Mars Jaune VS Mars Bleu : mars n’est pas une compétition !
#STOP compétition Mars Jaune / Mars Bleu
Déontologie et éthique des pharmacien·nes
Quand nous avons exposé notre souhait, en tant qu’association de patient·es engagé·es en endométriose, de rendre visible la maladie au mois de mars, nous avons reçu un argumentaire douteux de la part d’un pharmacien :
« Mars, c’est le mois du cancer colorectal. C’est Mars Bleu et c’est plus important que Mars Jaune. L’endométriose, avec Mars Jaune, met dans l’ombre le cancer colorectal, qui tue, contrairement à l’autre maladie. De plus l’endométriose ne touche que les femmes, alors que le cancer colorectal touche les femmes, et plus encore les hommes. On ne sensibilisera donc pas à l’endométriose. Ce n’est pas une maladie mortelle.«
Hiérarchisation des maladies. Sexisme et misogynie. On en est là ? Vraiment ?

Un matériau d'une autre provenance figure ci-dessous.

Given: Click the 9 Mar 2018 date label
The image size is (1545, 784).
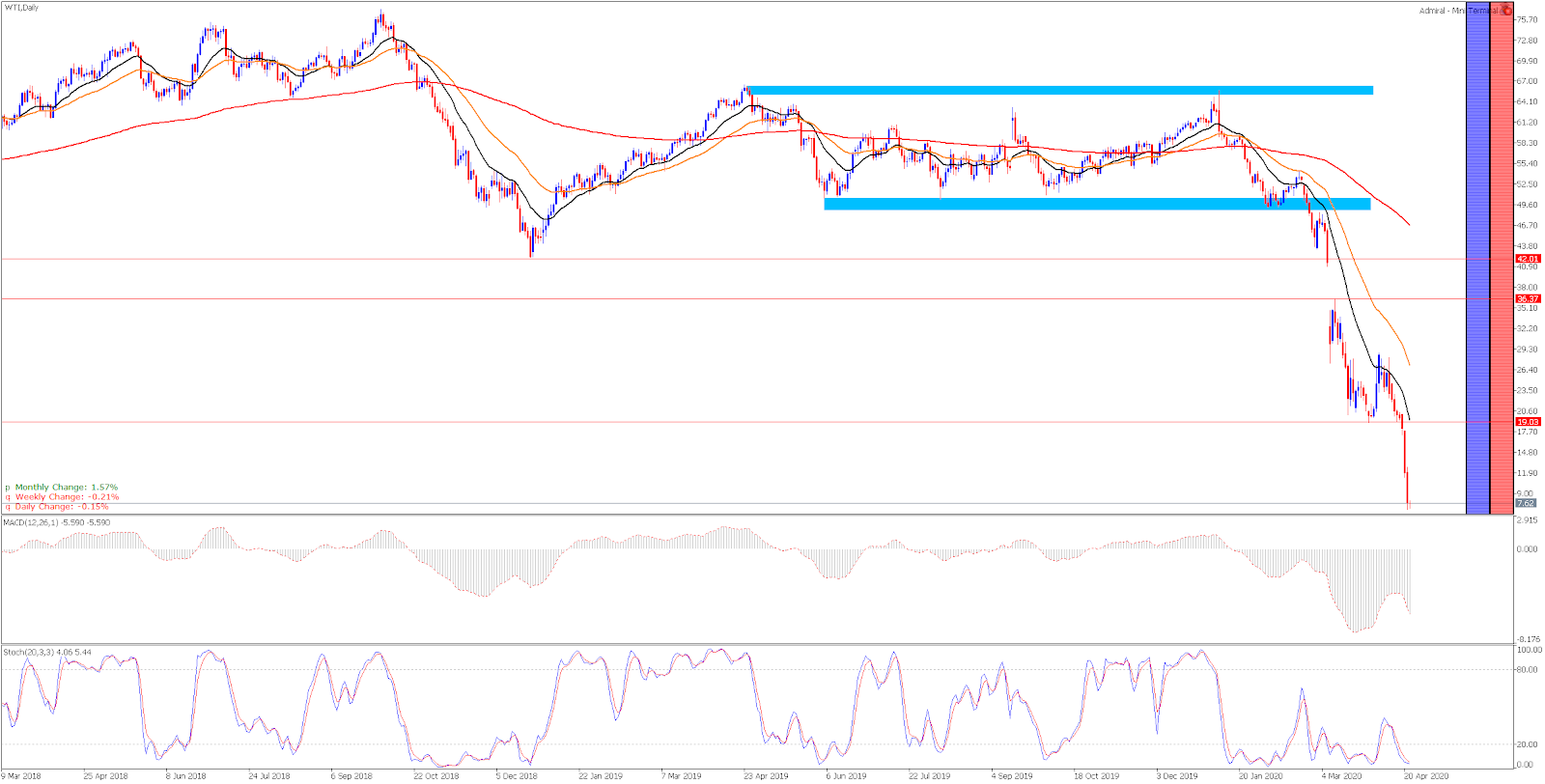Looking at the screenshot, I should point(21,775).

Le Conseil national de l’Ordre des pharmacien·es a un code de déontologie. Il s’impose à tous·tes les pharmacien·es et sociétés d’exercice en libéral. Surtout, le code de déontologie confère des droits mais aussi des devoirs aux pharmaciens. Le code de déontologie figure aux articles R. 4235-1 à R. 4235-77 du code de la santé publique. La méconnaissance par le·a pharmacien·nes de ces règles peut être sanctionnée par les chambres des disciplines des conseils de l’Ordre.
En prononçant le serment de Galien (ci-dessous), le·a futur·e pharmacien·e s’engage devant ses pairs à respecter les valeurs de sa profession et à exercer au service de la santé publique.

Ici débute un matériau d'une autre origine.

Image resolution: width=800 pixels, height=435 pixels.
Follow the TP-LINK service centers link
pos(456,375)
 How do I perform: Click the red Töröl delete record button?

Le code de déontologie fixe les règles et devoirs qui guident le·a pharmacien·ne dans l’exercice de sa profession au service des patient·es. Ainsi, le·a pharmacien·e s’engage à ne « jamais oublier sa responsabilité et ses devoirs envers le·a malade et sa dignité humaine« .

« Le·a pharmacien·e exerce sa mission dans le respect de la vie et de la personne humaine. » / « Les pharmacien·es ont le devoir d’actualiser leurs connaissances. » [Pour aller plus loin, téléchargez le « Code de déontologie du Pharmacien commenté » de 2013.]
Ces deux articles inscrits au code de la santé publique sont sans appel. Tout d’abord, tout·e pharmacien·ne doit respecter les malades, peu importe leurs pathologies. Cela exclut de fait les propos hiérarchisant les maladies, les souffrances et les douleurs des malades. Ensuite, un·e pharmacien·ne au fait des connaissances en matière de santé des personnes menstruées ne se permettrait pas de minimiser une maladie comme l’endométriose, qui touche 1 à 2 femmes (ou personnes nées avec un utérus) sur 2 dans le monde, qui est systémique, invalidante, handicapante et pour laquelle il n’existe à ce jour aucun traitement curatif.
Cancer colorectal
Premièrement, le cancer colorectal (ou cancer du côlon et du rectum) est un cancer du gros intestin qui peut être guéri s’il est détecté précocement. Il est guéri 9 fois sur 10. Cependant, c’est un cancer grave. Il est la deuxième cause de mortalité par cancer après celui du poumon. C’est pourquoi le dépistage joue donc un rôle essentiel. Le mois de mars est le mois dédié à la prévention et au dépistage du cancer colorectal en France.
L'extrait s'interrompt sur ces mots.